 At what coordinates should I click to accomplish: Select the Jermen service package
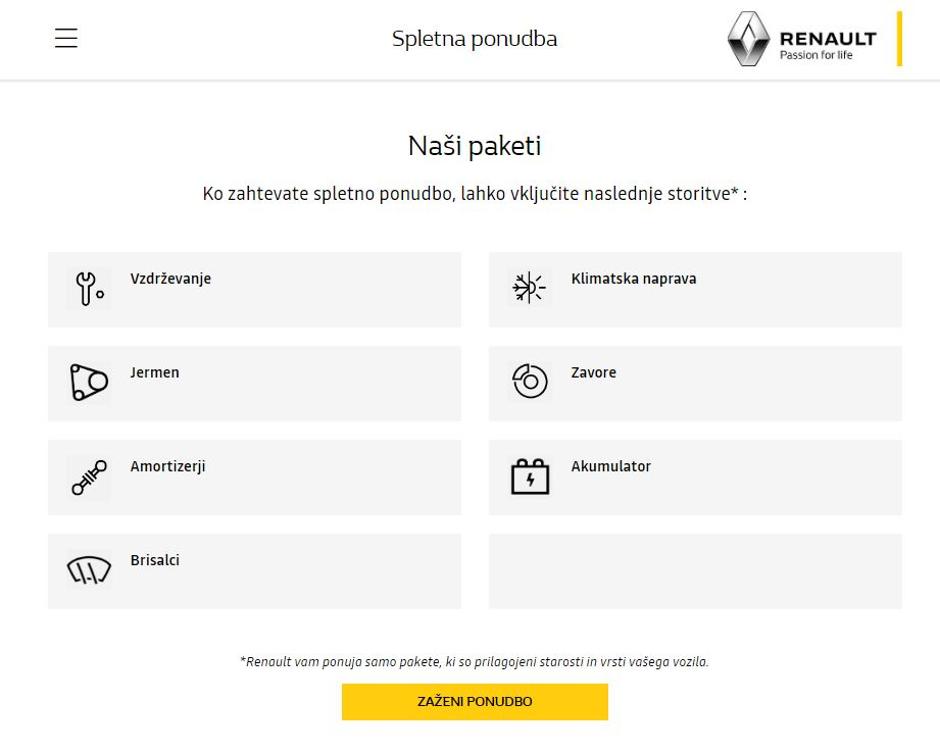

==

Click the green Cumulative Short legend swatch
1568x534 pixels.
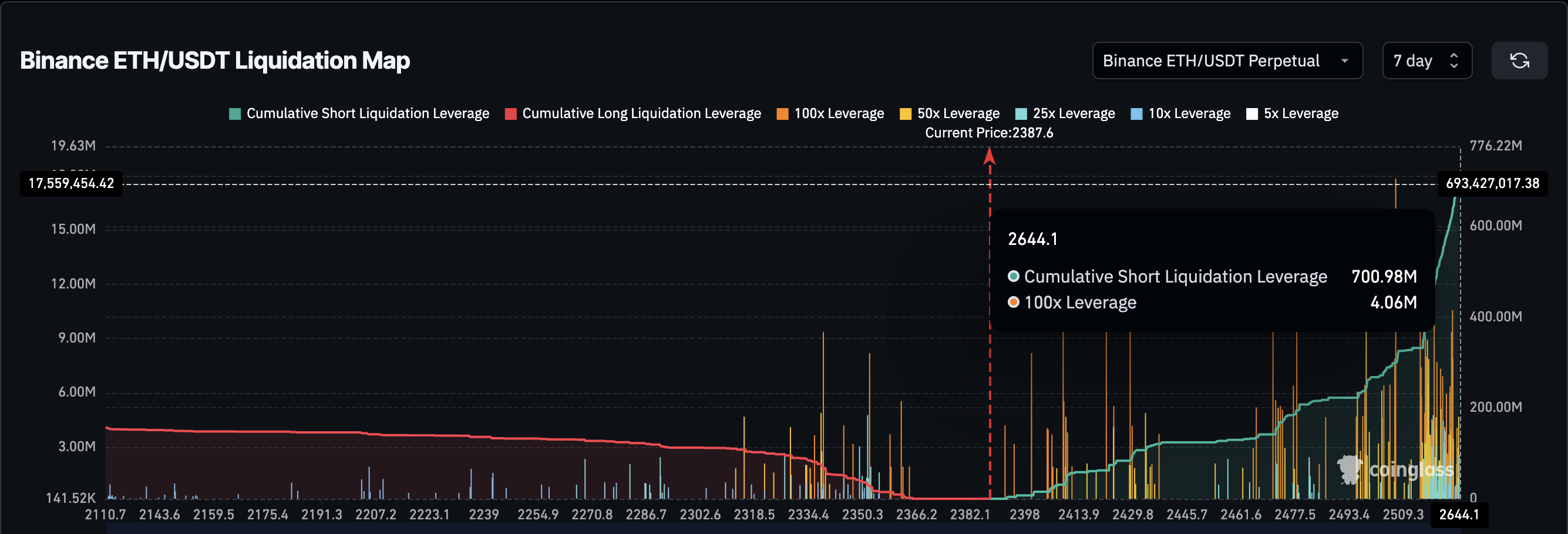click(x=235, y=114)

* * *

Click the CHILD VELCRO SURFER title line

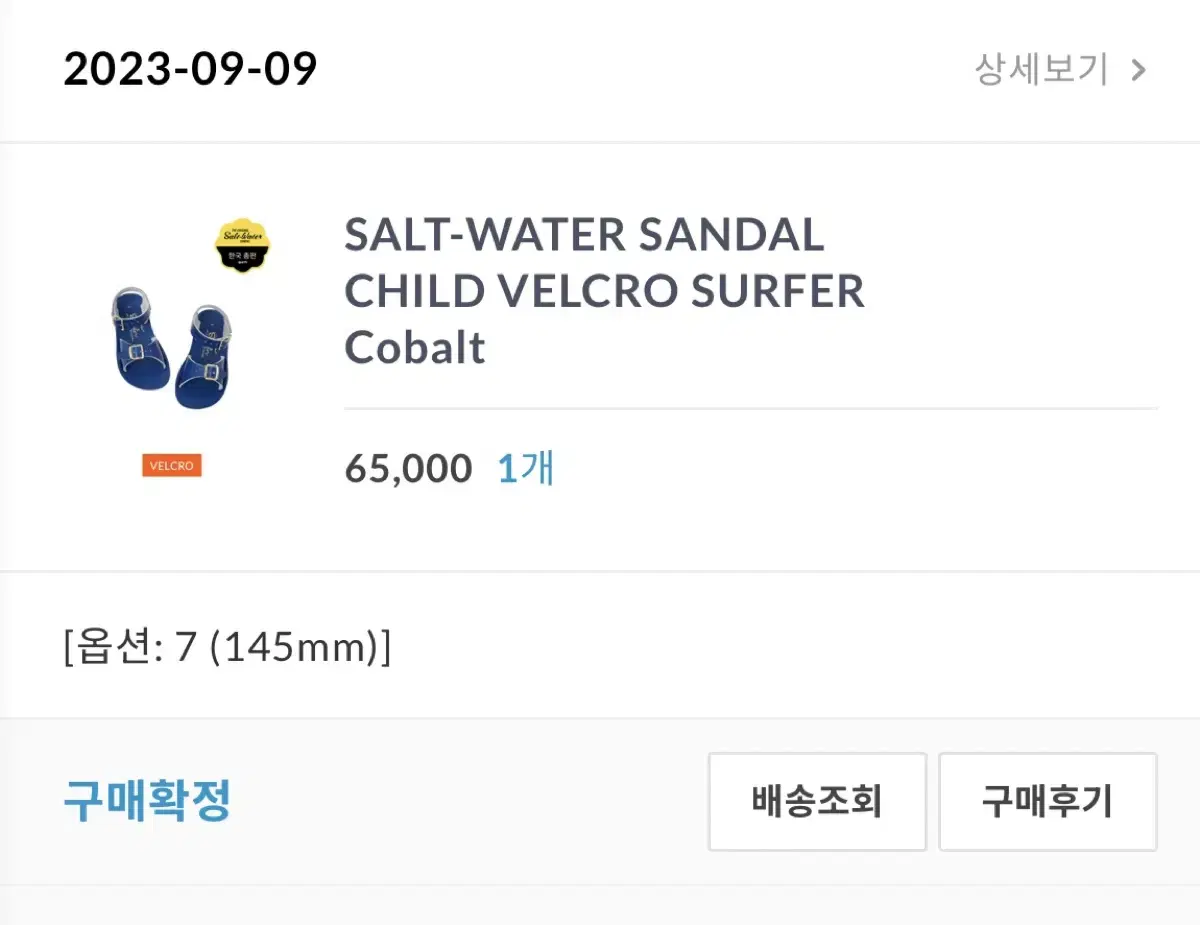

→ Task requirements
Render the part of the data that opens with the line containing "Click the green" and closes with the line containing "click(x=235, y=114)", both lines included, as a numbered list. Leave out any blank lines and the pictures.

→ Correct response
1. Click the green Cumulative Short legend swatch
2. 1568x534 pixels.
3. click(x=235, y=114)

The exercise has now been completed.